Selanjutnya, tentukan nama, pilih struktur bisnis, dan dapatkan dokumen yang diperlukan (nomor pembayar pajak, lisensi, dan izin, jika berlaku).

Sebelum Anda mulai menjual, putuskan platform dan desain situs web Anda (atau minta seseorang melakukannya untuk Anda).

Ingatlah untuk menjaga semuanya tetap sederhana di awal dan pastikan Anda menggunakan sebanyak mungkin saluran untuk memasarkan bisnis Anda agar dapat berkembang.

## Apa Itu Situs Web E-commerce?

Situs web e-commerce adalah situs apa pun yang memungkinkan Anda membeli dan menjual produk dan layanan secara online. Perusahaan seperti Amazon dan Alibaba adalah contoh situs web e-commerce yang sangat besar.

## Apa Perbedaan Antara E-commerce dan E-business?

E-commerce melibatkan pembelian dan penjualan barang dan jasa secara online, sedangkan e-business melibatkan seluruh proses menjalankan perusahaan secara online.

## Apa Contoh Model Langganan E-commerce?

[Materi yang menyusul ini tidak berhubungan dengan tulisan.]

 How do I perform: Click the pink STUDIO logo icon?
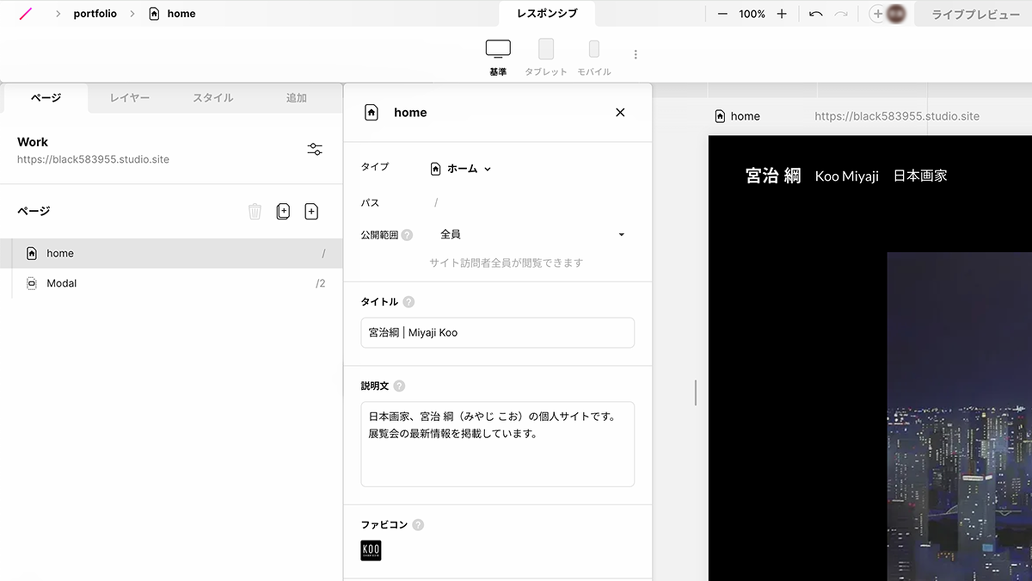point(26,14)

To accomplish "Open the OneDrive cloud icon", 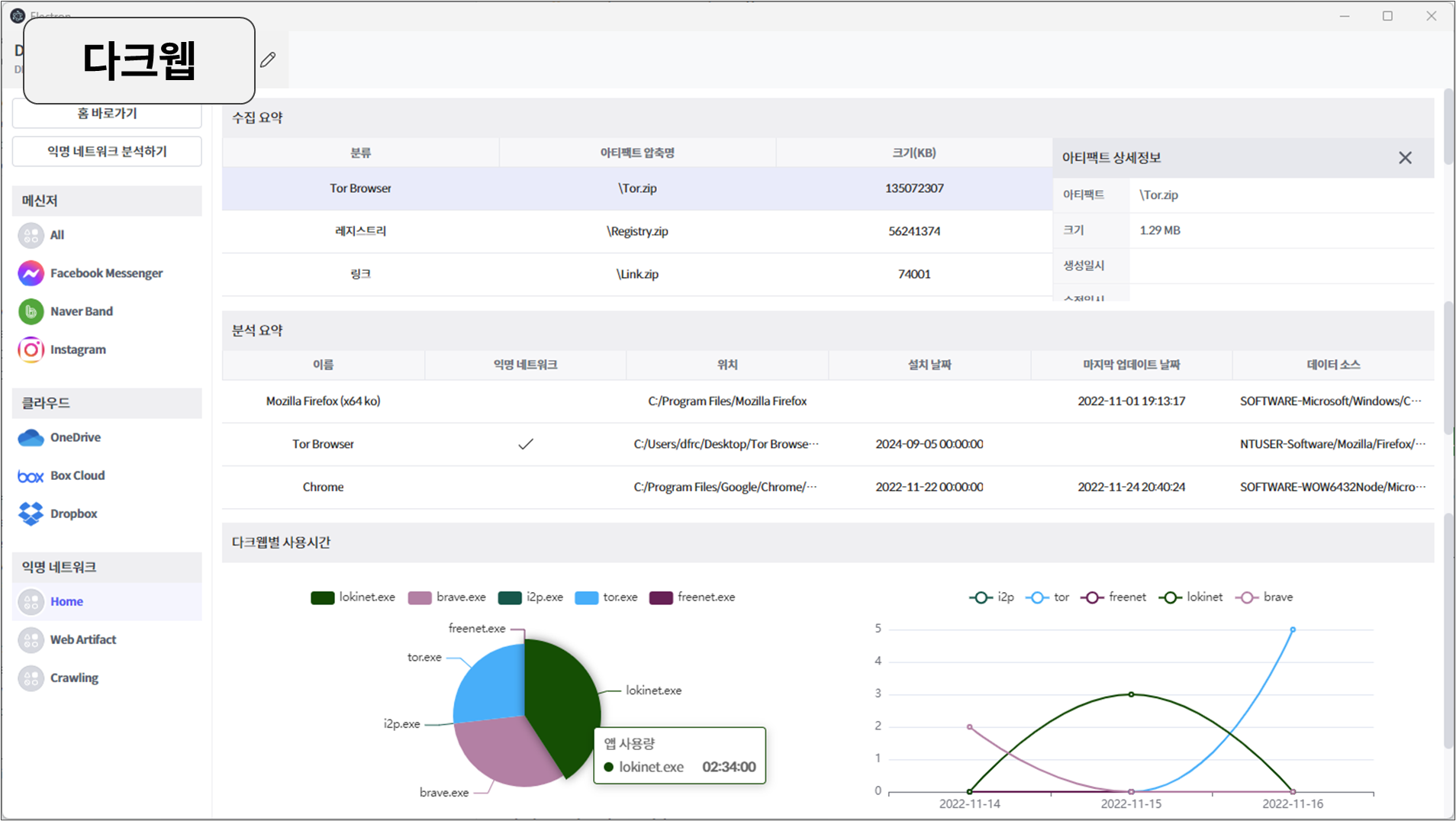I will pos(31,437).
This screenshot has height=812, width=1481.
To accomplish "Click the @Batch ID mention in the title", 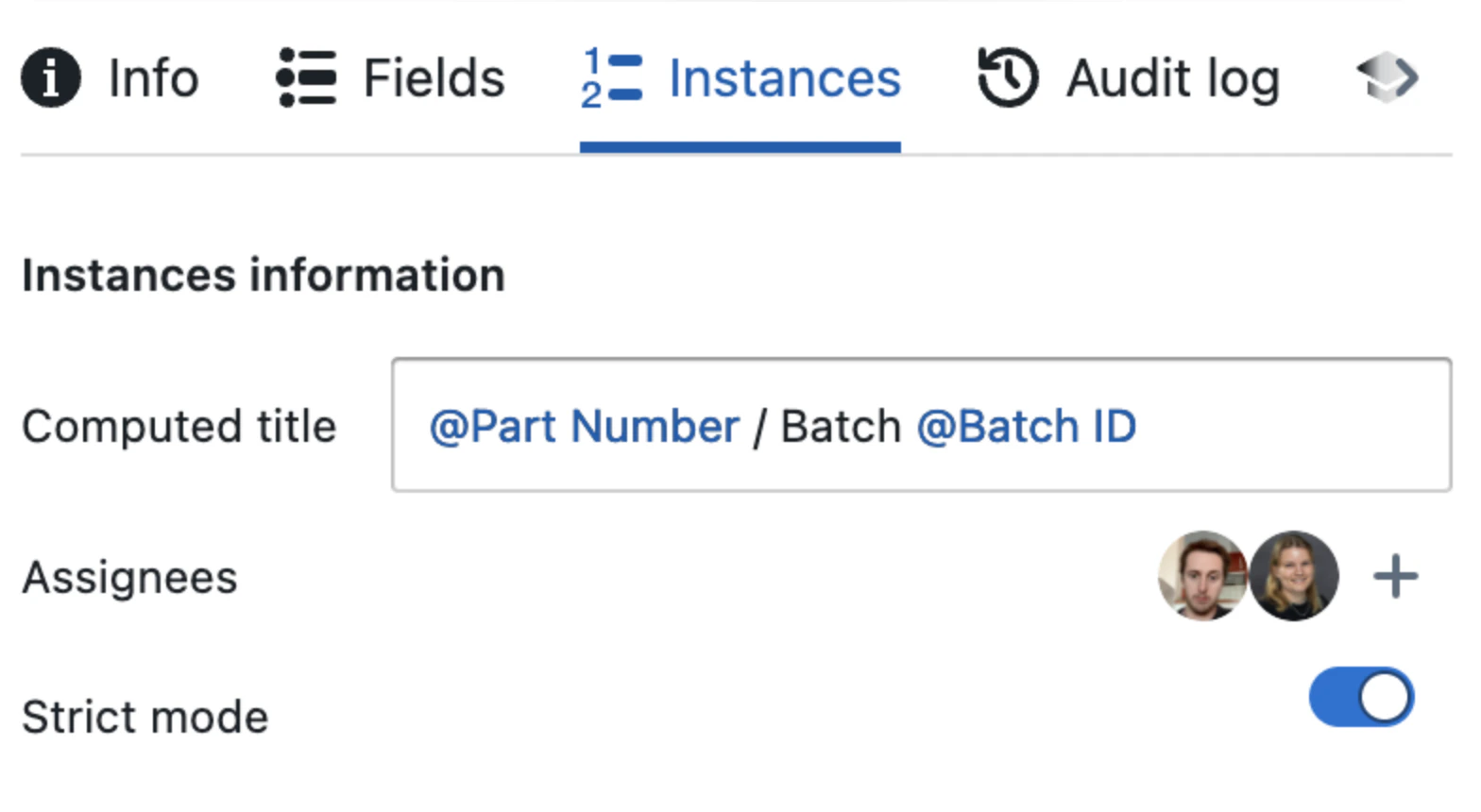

Dollar Shave Club menawarkan kepada pelanggan produk perawatan pribadi, kesehatan, dan kecantikan berdasarkan langganan. Pelanggan dapat memulai dengan kit awal yang terjangkau dan menerima mata pisau cukur baru dan perlengkapan lainnya setiap bulan.

## Intinya

Perusahaan e-commerce seperti Amazon, Alibaba, dan eBay telah mengubah cara kerja industri ritel, memaksa peritel besar tradisional untuk mengubah cara mereka berbisnis. Pada saat yang sama, e-commerce telah menciptakan peluang baru bagi perusahaan kecil dan baru untuk menemukan ceruk pasar. Jika Anda mempertimbangkan untuk memulai situs e-commerce, pastikan untuk melakukan riset pasar dan memulai dengan fokus yang kecil dan sempit untuk memberi diri Anda ruang untuk beradaptasi dan berkembang.


## FAQ

**Apa itu e-commerce?**
E-commerce adalah kegiatan jual beli barang dan jasa yang dilakukan melalui internet.

**Apa saja jenis-jenis e-commerce?**
Jenis-jenis e-commerce meliputi Business-to-Consumer (B2C), Business-to-Business (B2B), Business-to-Government (B2G), Consumer-to-Consumer (C2C), Consumer-to-Business (C2B), dan Consumer-to-Government (C2G).

**Kapan e-commerce pertama kali muncul?**
E-commerce memiliki sejarah yang mendahului internet, dimulai pada tahun 1960-an dengan sistem Electronic Data Interchange, dan transaksi online pertama terjadi pada tahun 1994.

**Apa saja keuntungan e-commerce?**
Keuntungan e-commerce meliputi kenyamanan bagi konsumen, pilihan yang lebih luas, biaya awal yang berpotensi rendah bagi operator, perluasan jangkauan bisnis, dan peluang mengumpulkan data konsumen.

**Apa perbedaan antara e-commerce dan e-business?**
E-commerce berfokus pada pembelian dan penjualan barang dan jasa secara online, sedangkan e-business mencakup seluruh proses menjalankan perusahaan secara online.